Jimmy Paul/Courtesy of New York Life Gallery

In Drake’s I see this yellow blonde, which reminds me of a diary entry of hers—or maybe it’s a letter. In a written correspondence, she talks about how she had yellow towels in the house when she was a kid and she used to put the yellow towel around her head and put her mom’s ocelot coat on the floor, and she would put blue dye in the bathtub to make the water look like Technicolor. The blue eyeshadow, the yellow hair in Drake’s, and the pink paper—it really feels like you’re being brought into Candy’s Technicolor dream. He has kind of taken it from Kansas to Oz.

Tracking the hair color alone in these tells an interesting story about Candy. You can track an emotional tenor through images of Candy—we see a lot of the sexy starlit reverie, but I keep coming back to Sunny’s because it feels a little bit more like Candy-behind-the-scenes. Sunny really captured a kind of weariness and consternation that you don’t see in a lot of these other images.

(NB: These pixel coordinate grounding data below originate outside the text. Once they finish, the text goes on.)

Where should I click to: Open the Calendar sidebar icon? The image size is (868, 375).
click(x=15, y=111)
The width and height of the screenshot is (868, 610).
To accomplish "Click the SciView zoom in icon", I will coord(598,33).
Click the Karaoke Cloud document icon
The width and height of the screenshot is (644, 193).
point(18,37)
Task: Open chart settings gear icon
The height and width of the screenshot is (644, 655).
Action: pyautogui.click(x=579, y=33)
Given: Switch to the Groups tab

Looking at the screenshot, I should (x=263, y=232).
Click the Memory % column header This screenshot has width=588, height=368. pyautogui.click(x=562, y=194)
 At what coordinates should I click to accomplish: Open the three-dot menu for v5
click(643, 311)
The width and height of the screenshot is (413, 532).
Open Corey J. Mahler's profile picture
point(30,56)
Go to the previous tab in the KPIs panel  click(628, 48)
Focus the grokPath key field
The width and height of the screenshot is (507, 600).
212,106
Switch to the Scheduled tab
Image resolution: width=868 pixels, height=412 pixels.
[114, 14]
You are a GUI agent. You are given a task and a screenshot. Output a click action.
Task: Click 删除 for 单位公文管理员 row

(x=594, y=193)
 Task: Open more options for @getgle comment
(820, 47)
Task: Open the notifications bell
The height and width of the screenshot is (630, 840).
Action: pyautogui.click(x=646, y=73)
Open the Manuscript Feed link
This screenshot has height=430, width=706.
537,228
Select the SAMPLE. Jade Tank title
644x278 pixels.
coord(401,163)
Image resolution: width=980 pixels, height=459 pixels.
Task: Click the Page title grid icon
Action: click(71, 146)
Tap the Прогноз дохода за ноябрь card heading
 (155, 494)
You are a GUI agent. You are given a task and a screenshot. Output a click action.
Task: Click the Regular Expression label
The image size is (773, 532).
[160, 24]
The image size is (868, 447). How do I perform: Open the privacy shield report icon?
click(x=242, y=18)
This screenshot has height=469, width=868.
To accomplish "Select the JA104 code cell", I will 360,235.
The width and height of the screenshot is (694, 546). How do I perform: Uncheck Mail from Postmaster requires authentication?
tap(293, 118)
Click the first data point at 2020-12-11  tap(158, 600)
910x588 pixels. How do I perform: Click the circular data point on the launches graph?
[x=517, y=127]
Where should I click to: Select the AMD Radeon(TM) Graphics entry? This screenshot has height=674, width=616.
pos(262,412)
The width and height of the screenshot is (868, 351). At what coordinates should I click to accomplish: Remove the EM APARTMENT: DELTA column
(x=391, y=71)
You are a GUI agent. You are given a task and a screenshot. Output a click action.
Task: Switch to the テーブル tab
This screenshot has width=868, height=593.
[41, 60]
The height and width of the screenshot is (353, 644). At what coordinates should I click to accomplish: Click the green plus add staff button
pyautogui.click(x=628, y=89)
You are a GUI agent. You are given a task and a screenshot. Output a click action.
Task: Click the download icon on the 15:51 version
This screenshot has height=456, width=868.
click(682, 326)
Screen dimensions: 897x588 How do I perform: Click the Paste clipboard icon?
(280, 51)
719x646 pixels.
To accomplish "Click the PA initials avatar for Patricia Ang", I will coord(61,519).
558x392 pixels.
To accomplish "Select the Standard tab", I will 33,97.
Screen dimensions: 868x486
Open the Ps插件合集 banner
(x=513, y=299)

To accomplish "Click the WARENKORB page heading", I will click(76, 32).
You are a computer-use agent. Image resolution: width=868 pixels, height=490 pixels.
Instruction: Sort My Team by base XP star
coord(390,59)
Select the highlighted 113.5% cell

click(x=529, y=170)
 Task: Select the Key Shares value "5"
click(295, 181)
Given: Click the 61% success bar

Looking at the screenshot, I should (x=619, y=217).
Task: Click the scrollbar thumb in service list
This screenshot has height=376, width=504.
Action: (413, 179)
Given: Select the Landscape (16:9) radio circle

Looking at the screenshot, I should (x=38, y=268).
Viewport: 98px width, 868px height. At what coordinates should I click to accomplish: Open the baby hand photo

It’s not referenced here, but my own personal image of Candy is so much about that iconic Peter Hujar portrait of her at the very end of her life, because it’s both about her beauty and an incredible vulnerability….

It’s arguably the best. As vulnerable as it was to invite somebody to her deathbed, she was actively constructing in that photo her last stand, declaring that she was not only the canonical Hollywood blonde but the canonical Hollywood dying blonde. That was a role she accepted and played. One spoiler [about Nef’s planned movie] I might offer is that that image is so strong of Candy in the hospital, I kind of just looked at that image and was like, I don’t think I can tell a better story about Candy in the hospital than she told with Peter Hujar. And so when it comes to the tragic end of her story, what made sense for me was not to go into the hospital in that way, because she was acting up until the very end.

Perhaps a somewhat banal question to end on, but when you’re finally playing Candy: to bleach, or not to bleach?

Well, I started doing my eyebrows recently after keeping them natural forever. We were in the age of Cara Delevingne for a long time and I felt great about that, but I keep making them thinner and thinner to see how much I can pull off. I’m just starting to have natural virgin hair again after I dyed it red after Barbie. I will have to work with a fabulous hair artist of cinema to see what effect we can achieve with wigs and what effect we can achieve without wigs. If I have to bleach, I will bleach.

This conversation has been edited and condensed.